Text passage:
◆ ◆ ◆ ◆ ◆

Thankfully, once the systems open up and characters actually begin emoting and showing their personalities, Potion Permit quickly comes into its own as a progression-based life sim with a medical twist. Though initially hired as a chemist, the player also acts as a doctor, juggling the duties of both brewing medicine and treating patients at a clinic next to their home.
Playing Doctor
Potion brewing requires manually going out into the wilderness, fighting beasts, and collecting ingredients before bringing them back home to mix into various concoctions. Interestingly, instead of implementing ingredient rarity and uniqueness to make potions, Potion Permit handles the process by assigning ingredients certain shapes that need to fill in the larger overarching shape of the potion at hand. It’s a streamlined take that’s simpler than, say, alchemy in the Atelier series, but it’s also more approachable and easier to understand.
Townsfolk go to the clinic on their own and await your evaluation first thing in the morning. Diagnosing patients is as simple as playing a short mini-game to uncover what the issue is, at which point a potion can be applied on the spot or brewed back at the house. The entire system is extremely easy to manage (at least in the early game) and leaves valuable time for scavenging and socializing around town.
Living the Dream
Much like its predecessors, the true draw of Potion Permit is a steady drip-feed of progression through upgrading. Everything from the player’s tools to their house and the clinic itself are in a state of disrepair when first starting out, and only through the gradual process of scavenging for materials and completing tasks for villagers can things be upgraded. The grind is intense, especially in the beginning when potions can’t be sold and tools are weak and inefficient. Eventually, however, farming sim veterans are sure to fall into a natural rhythm of efficiently managing their time and planning out their days in advance according to when certain shops are open and certain activities are available.

◆ ◆ ◆ ◆ ◆

Data shown:

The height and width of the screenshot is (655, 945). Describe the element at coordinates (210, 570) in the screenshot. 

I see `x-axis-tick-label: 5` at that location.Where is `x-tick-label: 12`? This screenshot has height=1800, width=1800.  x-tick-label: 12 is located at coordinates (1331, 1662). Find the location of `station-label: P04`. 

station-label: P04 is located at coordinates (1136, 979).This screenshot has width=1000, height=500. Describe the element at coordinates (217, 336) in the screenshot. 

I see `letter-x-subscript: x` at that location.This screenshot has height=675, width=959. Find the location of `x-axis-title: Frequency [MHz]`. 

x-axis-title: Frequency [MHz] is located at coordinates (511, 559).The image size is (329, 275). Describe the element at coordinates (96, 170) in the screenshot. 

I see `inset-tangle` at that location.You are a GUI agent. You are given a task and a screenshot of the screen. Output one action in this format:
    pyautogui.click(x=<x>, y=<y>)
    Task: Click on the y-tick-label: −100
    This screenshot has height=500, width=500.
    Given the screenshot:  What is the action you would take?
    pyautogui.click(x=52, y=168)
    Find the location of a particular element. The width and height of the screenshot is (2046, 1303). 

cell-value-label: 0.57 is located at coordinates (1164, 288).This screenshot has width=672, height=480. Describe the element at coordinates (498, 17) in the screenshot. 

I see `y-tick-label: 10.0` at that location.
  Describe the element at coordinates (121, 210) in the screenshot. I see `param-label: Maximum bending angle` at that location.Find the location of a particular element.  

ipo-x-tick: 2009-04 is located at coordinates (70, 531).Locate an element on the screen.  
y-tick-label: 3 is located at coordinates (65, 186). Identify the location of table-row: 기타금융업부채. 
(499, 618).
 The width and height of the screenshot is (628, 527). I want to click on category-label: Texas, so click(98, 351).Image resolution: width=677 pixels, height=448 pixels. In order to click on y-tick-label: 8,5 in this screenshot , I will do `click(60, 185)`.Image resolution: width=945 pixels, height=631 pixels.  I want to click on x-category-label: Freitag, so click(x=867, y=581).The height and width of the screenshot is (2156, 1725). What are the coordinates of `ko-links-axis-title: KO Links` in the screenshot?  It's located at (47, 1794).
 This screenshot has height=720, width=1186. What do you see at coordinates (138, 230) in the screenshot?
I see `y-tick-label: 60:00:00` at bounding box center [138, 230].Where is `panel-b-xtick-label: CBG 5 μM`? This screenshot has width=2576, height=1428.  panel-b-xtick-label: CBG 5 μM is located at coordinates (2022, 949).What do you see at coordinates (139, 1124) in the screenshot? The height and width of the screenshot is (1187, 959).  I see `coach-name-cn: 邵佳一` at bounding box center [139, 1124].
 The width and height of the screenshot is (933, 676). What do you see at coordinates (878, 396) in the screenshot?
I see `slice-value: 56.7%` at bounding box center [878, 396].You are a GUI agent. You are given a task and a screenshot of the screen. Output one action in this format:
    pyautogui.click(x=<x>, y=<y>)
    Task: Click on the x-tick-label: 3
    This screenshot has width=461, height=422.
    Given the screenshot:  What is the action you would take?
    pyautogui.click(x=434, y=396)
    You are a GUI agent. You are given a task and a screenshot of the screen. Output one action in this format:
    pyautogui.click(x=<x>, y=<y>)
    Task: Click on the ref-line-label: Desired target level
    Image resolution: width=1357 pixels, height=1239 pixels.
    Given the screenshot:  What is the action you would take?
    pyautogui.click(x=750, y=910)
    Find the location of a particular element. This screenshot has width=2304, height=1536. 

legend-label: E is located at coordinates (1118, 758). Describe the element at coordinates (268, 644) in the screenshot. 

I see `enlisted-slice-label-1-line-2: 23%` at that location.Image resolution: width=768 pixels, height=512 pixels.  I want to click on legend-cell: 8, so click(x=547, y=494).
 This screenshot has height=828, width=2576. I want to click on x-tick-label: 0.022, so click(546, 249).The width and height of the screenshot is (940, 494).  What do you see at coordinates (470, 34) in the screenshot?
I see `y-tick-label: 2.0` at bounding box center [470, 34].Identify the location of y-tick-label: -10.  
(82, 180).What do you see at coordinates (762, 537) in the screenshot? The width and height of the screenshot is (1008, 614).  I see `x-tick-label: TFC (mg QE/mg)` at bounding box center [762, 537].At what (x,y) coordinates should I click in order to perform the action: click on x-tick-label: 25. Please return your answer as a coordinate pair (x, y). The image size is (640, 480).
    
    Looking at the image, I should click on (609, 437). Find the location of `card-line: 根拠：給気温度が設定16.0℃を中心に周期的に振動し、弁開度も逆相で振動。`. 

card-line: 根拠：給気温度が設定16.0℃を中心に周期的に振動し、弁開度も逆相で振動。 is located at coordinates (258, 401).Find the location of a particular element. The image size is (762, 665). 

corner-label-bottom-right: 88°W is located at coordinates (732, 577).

◆ ◆ ◆ ◆ ◆

Continue the passage about Potion Permit, beginning after its final sentence.

Task response:
The other main attraction of the life sim genre is the social events and relationship-building with townsfolk, and Potion Permit manages to pull its weight in this regard. Cutscenes are directed well and there’s a wide variety of people to get to know around town (some more flirtatious than others). The only major downside is that it takes quite a bit longer to grow close to most characters because players start with a negative impression as opposed to a neutral one. And, like Stardew before it, triggering social events is still a toss-up in terms of knowing where to go when to make them start.
Potion Permit is a unique twist on a beloved formula, but it may not deviate enough for some. It’s beautifully animated and written quite well, and the sheer number of characters to meet and learn about (around 30) is as strong an incentive to keep coming back as the satisfying process of working towards house and equipment upgrades.
At the same time, performance on Nintendo Switch is a bit rough, with frequent slow down and a couple bugs that pop up during specific activities. It was never enough to ruin my experience, but it was enough to become annoying after a while. If you’ve been itching to get lost in a new town with a new cast of characters, Potion Permit scratches that itch. Just be prepared for a slow start and long grind towards success.